For example, a recent BoardEx survey found that 68 percent of boards of all sizes have “not enough” members, or no members at all from underrepresented or diverse groups; 71 percent of C-suite executive teams have “not enough” members or no members at all from these groups, either. This is despite the fact that, “an overwhelming majority of respondents are willing to broaden the requirements for background experience to attract more diverse talent” to join both boards and leadership teams.
As a result, these organizations are missing proven value in areas like “diversity of thought among teams, increasing productivity and retention, and creating cohesiveness among colleagues,” as one DEI (diversity, equity and inclusion) senior executive said. She noted that these benefits should be “obvious,” but executive leaders are all too often the “strongest barriers to inclusive environments.”
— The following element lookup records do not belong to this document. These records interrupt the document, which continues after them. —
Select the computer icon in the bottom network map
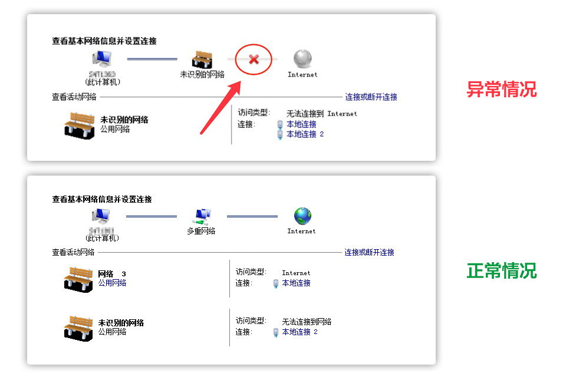Image resolution: width=566 pixels, height=377 pixels. [100, 216]
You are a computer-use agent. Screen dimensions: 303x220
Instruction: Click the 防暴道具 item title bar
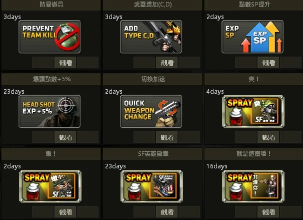click(51, 5)
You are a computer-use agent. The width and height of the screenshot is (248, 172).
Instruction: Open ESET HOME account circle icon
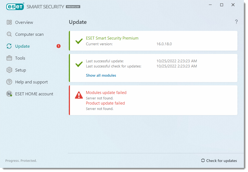9,94
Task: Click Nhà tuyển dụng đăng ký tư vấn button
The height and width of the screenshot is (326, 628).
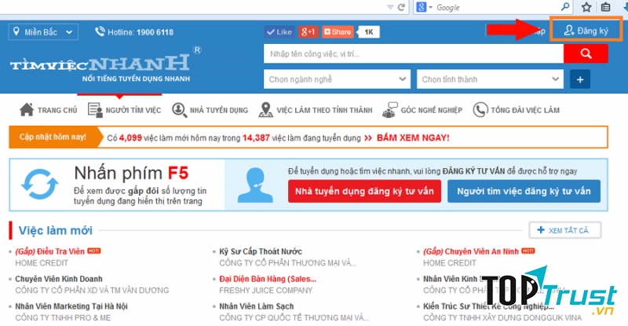Action: tap(363, 190)
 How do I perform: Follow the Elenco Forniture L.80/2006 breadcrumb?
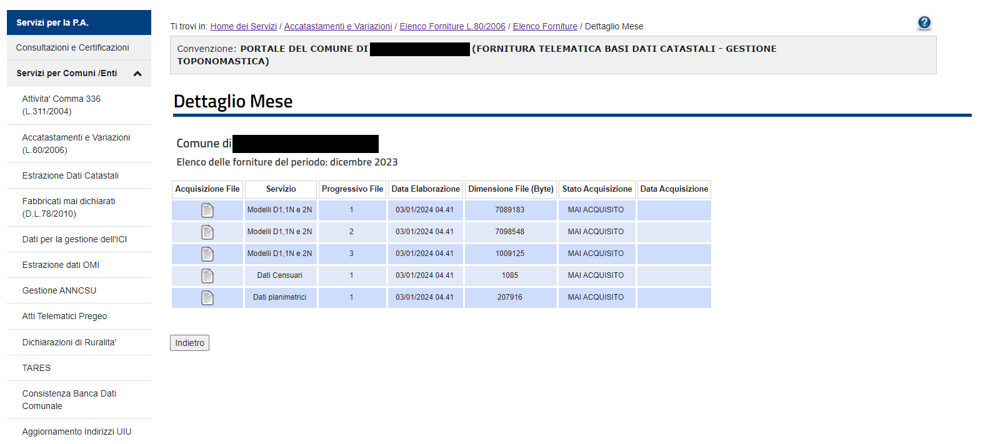pos(452,26)
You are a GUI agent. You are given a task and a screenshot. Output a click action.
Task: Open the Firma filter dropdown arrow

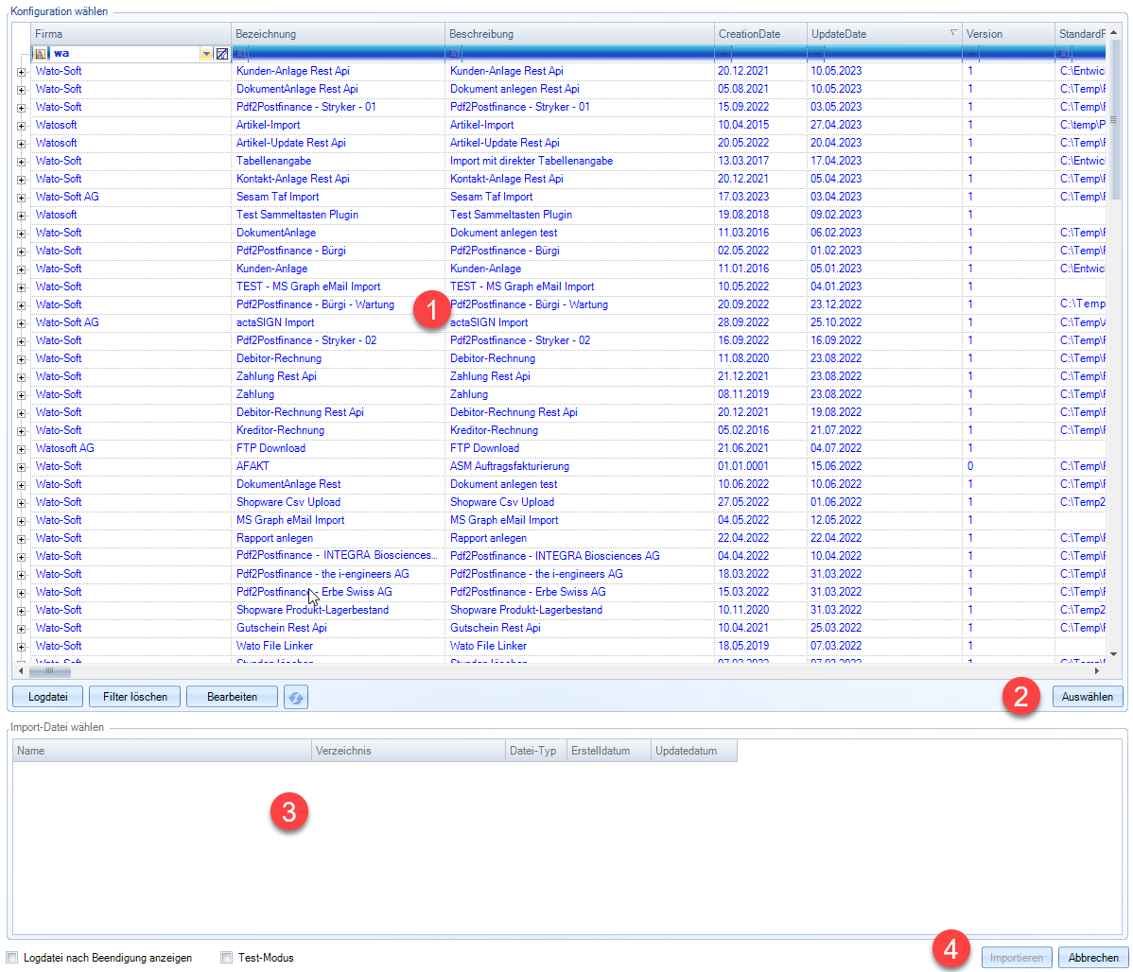point(206,54)
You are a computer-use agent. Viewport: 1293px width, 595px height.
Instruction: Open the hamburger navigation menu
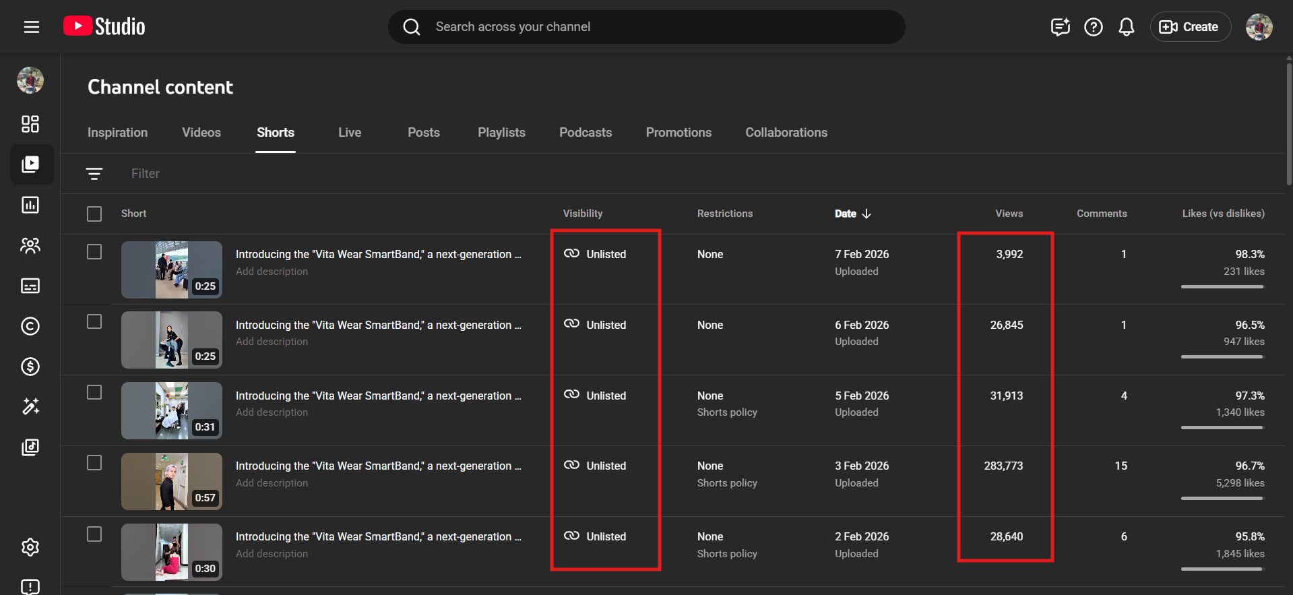(x=32, y=27)
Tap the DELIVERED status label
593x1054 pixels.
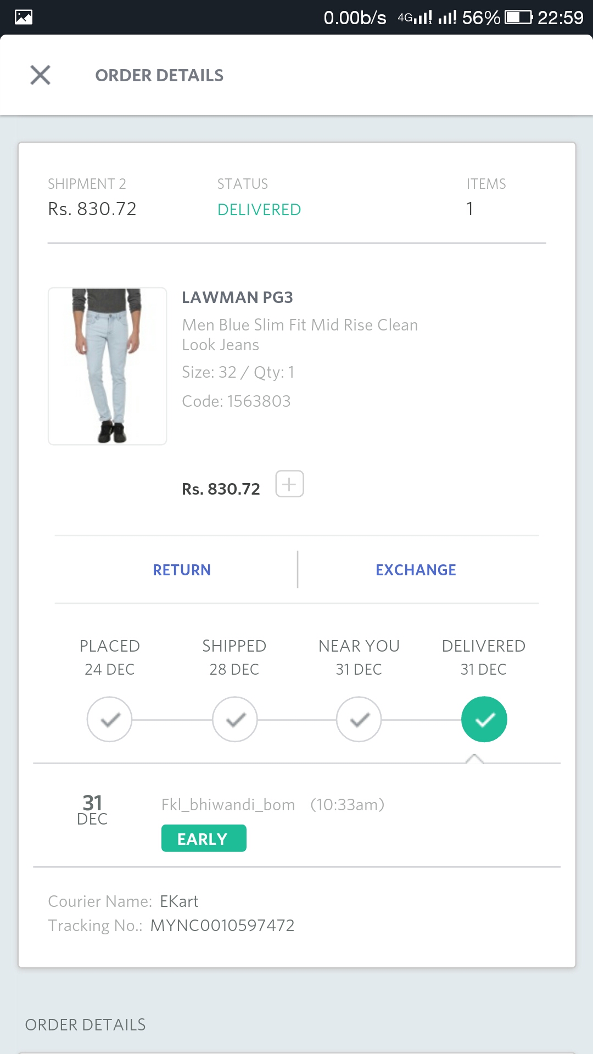point(259,210)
BoardEx recently sat down with Nicolina Andall, chair, NED, and trustee at the Ministry of Justice in the U.K., and Val Lopez, partner at Hanold Associates, to discuss prioritizing both diversity and experience when recruiting board and executive members. “Leaders must take responsibility for diversity and inclusion [and] make sure that everyone can see diversity in [the] boardroom” and C-suite, Ms. Andall said. Diversity at these levels impacts recruitment at all levels of the organization as well: “People can only become what they can see,” said Ms. Andall.